What to do:
Count the lines of the material below that contain the string "perform", with case counting, and give only the number.

Information provided:
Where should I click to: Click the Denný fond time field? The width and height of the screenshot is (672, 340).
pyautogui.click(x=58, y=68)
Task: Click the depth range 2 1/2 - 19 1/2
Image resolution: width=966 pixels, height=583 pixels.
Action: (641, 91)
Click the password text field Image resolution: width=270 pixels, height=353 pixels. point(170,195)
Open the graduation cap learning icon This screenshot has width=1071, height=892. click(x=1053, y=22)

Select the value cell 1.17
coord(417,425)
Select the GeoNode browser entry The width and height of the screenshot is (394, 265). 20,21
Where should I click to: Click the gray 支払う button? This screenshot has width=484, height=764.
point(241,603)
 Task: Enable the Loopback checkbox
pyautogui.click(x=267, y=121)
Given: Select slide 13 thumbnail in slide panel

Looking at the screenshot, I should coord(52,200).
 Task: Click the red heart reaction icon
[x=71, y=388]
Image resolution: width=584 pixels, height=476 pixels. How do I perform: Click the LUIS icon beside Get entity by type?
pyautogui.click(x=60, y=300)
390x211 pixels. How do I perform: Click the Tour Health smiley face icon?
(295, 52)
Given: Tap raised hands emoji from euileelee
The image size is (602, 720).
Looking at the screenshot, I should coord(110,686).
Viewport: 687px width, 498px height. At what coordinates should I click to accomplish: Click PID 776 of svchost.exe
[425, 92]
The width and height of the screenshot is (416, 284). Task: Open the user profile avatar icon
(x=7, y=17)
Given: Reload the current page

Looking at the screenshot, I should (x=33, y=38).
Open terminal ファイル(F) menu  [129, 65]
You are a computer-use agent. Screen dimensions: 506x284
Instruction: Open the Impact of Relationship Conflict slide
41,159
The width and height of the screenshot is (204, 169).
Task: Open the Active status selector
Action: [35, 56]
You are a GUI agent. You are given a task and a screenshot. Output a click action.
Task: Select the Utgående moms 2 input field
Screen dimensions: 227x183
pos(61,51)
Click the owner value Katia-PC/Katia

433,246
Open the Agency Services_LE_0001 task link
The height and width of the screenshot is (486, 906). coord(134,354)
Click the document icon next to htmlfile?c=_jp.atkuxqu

Reply:
2